Pasada la Semana Santa sigue la Resurrección de Cristo que en los libros litúrgicos de la Iglesia Católica – también en otras denominaciones cristianas-, se dice que es la fiesta de las fiestas, que el Domingo de Resurrección debe de vivirse como si fuera un solo día. 

Pero en la práctica, muchos presbíteros se van de vacaciones, mientras muchos fieles regresan de vacaciones que aprovecharon “en los días santos”, para descansar de la mala cara que se hace al compañero o compañera de trabajo.

Allá por el año 2010, los obispos mexicanos publicaron una exhortación pastoral con la preocupación central de promover la paz. 

Era como un catecismo que fundamentaba principios de la doctrina social de la Iglesia.

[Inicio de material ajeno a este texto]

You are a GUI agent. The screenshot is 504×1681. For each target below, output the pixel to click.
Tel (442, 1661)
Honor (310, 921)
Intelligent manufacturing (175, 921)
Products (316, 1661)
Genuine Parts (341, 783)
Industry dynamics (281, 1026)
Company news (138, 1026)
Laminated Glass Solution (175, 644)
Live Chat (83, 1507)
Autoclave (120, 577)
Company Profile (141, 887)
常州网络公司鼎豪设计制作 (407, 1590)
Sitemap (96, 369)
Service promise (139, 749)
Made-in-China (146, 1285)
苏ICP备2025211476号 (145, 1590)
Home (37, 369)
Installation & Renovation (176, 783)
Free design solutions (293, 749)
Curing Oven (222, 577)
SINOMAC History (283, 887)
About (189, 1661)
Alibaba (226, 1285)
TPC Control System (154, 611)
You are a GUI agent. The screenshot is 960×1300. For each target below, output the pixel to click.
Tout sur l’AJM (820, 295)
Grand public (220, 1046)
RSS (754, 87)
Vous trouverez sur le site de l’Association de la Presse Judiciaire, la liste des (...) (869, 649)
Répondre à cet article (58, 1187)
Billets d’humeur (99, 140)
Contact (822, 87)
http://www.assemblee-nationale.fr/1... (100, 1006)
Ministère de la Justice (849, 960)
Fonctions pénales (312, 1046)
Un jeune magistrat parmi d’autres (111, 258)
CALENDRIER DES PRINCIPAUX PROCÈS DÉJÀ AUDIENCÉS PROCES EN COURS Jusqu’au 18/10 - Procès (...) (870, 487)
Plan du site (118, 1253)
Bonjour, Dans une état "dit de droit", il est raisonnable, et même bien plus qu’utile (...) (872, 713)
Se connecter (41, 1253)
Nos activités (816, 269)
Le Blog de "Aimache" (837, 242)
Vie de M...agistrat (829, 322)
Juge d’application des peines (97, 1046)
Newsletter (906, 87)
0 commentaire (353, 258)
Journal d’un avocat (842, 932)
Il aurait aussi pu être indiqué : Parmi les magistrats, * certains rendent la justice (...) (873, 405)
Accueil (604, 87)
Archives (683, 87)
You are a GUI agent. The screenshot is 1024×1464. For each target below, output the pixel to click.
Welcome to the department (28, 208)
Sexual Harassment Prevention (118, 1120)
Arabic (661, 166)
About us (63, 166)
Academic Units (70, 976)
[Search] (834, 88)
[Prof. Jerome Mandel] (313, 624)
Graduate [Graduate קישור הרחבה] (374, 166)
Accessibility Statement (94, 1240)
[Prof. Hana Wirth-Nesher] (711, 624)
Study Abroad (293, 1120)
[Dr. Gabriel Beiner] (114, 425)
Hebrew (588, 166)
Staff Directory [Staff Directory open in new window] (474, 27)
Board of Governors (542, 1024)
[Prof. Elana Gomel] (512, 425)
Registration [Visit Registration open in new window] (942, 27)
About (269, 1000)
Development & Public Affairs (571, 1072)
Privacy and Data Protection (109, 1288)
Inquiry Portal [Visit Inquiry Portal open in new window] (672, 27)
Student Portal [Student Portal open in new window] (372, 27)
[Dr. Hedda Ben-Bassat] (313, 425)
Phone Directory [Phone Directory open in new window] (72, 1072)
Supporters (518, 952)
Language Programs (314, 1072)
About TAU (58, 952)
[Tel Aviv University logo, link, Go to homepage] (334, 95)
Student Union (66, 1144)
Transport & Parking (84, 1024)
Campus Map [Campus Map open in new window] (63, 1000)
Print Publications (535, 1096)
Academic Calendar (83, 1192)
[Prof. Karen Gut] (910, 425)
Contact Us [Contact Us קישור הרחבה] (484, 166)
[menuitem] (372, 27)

Manifestaban sus anhelos de que los mexicanos trabajaran consciente y comprometidamente en la construcción de la paz. 

Respondían al México violento de entonces, y no advirtieron que iba a empeorar la situación, tanto que ahora hay signos de cambio y ya no saben qué responder, como si recientemente les hubieran cambiado las preguntas, como dice Eduardo Galeno.

Su voz de hace 15 años, señalaba serias deficiencias en la vida cristiana como consta en una como estas al preguntarnos qué nos pasa, decía: 

“El debilitamiento de la vida cristiana, del sentido de Dios y del sentido del hermano, de la vida comunitaria y del compromiso ciudadano, es un “desafío que cuestiona a fondo la manera como estamos educando en la fe y cómo estamos alimentando la vivencia cristiana” (…) 

La situación de inseguridad que vive México exige una respuesta urgente e inaplazable de la misión evangelizadora de la Iglesia. 

Esta respuesta parte del reconocimiento de las insuficiencias en el cumplimiento de nuestra misión, pues la crisis de inseguridad, el alto índice de corrupción, la apatía de los ciudadanos para construir el bien común y las distintas forma de una violencia, que llega a ser homicida, 

Son diametralmente opuestas a la propuesta de Vida Nueva que nos hace el Señor Jesús” (Nos. 185-186).

Pero no nos dimos cuenta a qué hora, de los años recientes, iniciamos el proceso de creer más en lo que favorece a nuestro egoísmo que a la verdad, razón por la cual mandamos al diablo la doctrina del “bien común” por lo que nos alegramos cuando un tirano elimina castiga a un pueblo, porque no le agradan sus gobernantes y su modo de gobierno no es el que al tirano place. A que caray.